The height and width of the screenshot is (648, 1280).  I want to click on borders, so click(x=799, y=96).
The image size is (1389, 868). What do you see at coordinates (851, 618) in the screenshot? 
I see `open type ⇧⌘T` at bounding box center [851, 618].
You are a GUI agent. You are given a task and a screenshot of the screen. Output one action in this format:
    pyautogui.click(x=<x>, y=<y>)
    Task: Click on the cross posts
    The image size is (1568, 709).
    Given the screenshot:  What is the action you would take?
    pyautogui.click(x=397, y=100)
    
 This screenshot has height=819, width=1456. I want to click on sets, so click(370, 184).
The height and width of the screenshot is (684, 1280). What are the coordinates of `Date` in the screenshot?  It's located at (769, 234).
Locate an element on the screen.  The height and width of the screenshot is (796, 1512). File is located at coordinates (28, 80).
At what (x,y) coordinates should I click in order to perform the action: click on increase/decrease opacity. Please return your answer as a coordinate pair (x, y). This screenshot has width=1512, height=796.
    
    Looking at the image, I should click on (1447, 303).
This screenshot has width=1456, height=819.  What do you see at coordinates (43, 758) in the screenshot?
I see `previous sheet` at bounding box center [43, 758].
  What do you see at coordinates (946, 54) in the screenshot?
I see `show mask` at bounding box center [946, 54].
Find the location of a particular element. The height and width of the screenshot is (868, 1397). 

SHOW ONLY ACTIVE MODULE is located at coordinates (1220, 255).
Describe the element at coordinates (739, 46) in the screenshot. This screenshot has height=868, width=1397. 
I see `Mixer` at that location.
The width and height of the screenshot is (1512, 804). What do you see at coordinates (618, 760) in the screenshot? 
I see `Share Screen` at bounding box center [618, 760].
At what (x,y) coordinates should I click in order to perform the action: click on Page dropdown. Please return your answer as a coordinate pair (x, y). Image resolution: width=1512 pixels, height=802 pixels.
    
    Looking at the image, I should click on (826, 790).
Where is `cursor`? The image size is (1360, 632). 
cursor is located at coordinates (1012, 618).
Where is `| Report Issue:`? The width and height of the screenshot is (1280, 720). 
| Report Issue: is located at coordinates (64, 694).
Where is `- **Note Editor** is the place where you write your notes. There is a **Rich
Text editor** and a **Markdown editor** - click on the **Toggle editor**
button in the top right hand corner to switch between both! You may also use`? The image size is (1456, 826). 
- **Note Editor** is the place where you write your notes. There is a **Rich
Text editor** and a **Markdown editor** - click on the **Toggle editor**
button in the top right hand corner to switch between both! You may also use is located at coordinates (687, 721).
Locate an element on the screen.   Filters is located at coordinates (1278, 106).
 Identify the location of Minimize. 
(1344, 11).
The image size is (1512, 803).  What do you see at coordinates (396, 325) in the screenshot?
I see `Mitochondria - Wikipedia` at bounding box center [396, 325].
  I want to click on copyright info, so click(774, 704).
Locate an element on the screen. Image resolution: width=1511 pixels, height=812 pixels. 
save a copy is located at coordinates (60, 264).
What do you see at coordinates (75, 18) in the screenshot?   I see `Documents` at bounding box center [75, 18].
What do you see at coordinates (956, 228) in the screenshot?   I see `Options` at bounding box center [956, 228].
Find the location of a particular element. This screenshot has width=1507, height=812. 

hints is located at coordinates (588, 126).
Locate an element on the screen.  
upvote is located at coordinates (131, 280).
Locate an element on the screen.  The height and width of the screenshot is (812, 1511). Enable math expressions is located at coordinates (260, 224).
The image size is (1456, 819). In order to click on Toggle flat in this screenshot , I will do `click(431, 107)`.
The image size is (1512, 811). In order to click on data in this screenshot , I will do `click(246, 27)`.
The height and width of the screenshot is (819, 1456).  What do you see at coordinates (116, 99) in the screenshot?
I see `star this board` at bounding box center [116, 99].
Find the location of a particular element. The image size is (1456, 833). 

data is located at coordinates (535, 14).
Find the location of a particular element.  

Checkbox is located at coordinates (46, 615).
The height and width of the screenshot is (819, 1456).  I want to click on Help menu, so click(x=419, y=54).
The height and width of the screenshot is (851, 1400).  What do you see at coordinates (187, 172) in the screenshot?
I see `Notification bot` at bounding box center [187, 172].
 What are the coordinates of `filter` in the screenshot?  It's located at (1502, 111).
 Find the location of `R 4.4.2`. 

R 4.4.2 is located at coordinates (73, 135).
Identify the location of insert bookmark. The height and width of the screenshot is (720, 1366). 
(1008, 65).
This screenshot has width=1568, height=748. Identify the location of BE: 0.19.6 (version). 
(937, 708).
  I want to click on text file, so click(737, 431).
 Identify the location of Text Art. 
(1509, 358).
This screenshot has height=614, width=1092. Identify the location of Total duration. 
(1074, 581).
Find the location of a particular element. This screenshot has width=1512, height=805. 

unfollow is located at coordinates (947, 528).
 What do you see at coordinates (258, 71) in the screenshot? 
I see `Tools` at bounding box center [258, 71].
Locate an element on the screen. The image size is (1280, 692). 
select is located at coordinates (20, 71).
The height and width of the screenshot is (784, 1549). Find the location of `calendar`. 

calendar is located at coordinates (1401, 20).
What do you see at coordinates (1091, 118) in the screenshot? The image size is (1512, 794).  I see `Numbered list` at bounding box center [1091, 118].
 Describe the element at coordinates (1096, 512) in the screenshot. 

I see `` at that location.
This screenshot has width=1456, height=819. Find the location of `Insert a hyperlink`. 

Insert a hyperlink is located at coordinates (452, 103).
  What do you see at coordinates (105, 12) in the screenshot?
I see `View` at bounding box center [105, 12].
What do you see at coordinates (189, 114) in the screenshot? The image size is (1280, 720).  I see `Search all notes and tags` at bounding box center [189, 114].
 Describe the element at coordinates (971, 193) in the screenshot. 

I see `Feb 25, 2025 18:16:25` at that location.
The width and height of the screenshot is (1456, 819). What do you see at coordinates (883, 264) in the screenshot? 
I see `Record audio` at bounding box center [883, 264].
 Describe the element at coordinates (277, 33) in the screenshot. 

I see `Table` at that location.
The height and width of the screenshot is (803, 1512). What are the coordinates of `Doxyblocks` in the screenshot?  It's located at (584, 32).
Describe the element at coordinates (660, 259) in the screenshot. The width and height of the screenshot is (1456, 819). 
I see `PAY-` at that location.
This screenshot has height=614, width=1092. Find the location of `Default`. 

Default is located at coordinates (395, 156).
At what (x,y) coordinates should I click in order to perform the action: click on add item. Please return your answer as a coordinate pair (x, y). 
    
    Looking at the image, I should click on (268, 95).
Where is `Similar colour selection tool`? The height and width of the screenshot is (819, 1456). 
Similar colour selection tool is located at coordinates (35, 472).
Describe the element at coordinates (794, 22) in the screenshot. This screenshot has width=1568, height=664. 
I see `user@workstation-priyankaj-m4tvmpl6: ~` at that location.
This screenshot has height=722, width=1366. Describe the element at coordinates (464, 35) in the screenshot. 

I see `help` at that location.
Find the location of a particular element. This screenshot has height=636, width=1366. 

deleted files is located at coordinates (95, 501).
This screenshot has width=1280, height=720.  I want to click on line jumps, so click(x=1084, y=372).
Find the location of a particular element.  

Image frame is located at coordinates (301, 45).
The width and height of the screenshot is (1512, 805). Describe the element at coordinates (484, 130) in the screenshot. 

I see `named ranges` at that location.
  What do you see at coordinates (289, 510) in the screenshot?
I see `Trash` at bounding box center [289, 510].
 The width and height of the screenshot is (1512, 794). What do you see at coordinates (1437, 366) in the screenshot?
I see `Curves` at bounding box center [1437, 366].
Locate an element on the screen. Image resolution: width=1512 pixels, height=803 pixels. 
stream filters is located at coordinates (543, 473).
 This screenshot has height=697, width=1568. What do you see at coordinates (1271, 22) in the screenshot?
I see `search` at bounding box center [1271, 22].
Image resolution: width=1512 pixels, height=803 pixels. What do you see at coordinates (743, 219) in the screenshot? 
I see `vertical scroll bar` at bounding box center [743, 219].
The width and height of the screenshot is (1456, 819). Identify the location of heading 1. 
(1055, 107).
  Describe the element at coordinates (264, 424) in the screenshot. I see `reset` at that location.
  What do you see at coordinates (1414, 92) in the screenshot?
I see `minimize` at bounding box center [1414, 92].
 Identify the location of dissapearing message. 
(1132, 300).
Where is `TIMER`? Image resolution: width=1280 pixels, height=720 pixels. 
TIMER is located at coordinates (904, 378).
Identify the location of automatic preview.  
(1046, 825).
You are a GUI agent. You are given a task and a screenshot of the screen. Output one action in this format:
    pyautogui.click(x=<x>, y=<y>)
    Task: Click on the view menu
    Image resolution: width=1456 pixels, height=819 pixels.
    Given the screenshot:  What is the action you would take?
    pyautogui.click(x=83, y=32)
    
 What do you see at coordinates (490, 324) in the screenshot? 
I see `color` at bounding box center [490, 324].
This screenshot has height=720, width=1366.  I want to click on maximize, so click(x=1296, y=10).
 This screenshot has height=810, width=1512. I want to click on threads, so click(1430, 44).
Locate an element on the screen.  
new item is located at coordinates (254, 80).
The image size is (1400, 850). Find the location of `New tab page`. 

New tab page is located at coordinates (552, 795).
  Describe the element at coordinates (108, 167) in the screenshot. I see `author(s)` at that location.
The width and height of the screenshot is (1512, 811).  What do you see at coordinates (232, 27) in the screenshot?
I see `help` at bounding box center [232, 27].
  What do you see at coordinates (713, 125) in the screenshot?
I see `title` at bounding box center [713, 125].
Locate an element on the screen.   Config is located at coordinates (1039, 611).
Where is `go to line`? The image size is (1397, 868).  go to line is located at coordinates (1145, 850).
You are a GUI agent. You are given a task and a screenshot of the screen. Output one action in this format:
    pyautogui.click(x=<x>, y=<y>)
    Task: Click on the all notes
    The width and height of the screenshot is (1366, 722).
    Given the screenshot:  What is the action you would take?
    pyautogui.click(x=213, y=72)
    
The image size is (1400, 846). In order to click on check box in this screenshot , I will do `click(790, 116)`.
=======
— YOUR TASK —
Lay out the material as a numbered list, starting at its first line and ending with the line that contains "center [618, 760].". Leave out blank lines.

— REPLY —
1. The height and width of the screenshot is (648, 1280).  I want to click on borders, so click(x=799, y=96).
2. The image size is (1389, 868). What do you see at coordinates (851, 618) in the screenshot? 
3. I see `open type ⇧⌘T` at bounding box center [851, 618].
4. You are a GUI agent. You are given a task and a screenshot of the screen. Output one action in this format:
5.     pyautogui.click(x=<x>, y=<y>)
6.     Task: Click on the cross posts
7.     The image size is (1568, 709).
8.     Given the screenshot:  What is the action you would take?
9.     pyautogui.click(x=397, y=100)
10.  This screenshot has height=819, width=1456. I want to click on sets, so click(370, 184).
11. The height and width of the screenshot is (684, 1280). What are the coordinates of `Date` in the screenshot?  It's located at (769, 234).
12. Locate an element on the screen.  The height and width of the screenshot is (796, 1512). File is located at coordinates (28, 80).
13. At what (x,y) coordinates should I click in order to perform the action: click on increase/decrease opacity. Please return your answer as a coordinate pair (x, y). This screenshot has width=1512, height=796.
14.     Looking at the image, I should click on (1447, 303).
15. This screenshot has width=1456, height=819.  What do you see at coordinates (43, 758) in the screenshot?
16. I see `previous sheet` at bounding box center [43, 758].
17.   What do you see at coordinates (946, 54) in the screenshot?
18. I see `show mask` at bounding box center [946, 54].
19. Find the location of a particular element. The height and width of the screenshot is (868, 1397). 
20. SHOW ONLY ACTIVE MODULE is located at coordinates (1220, 255).
21. Describe the element at coordinates (739, 46) in the screenshot. This screenshot has height=868, width=1397. 
22. I see `Mixer` at that location.
23. The width and height of the screenshot is (1512, 804). What do you see at coordinates (618, 760) in the screenshot? 
24. I see `Share Screen` at bounding box center [618, 760].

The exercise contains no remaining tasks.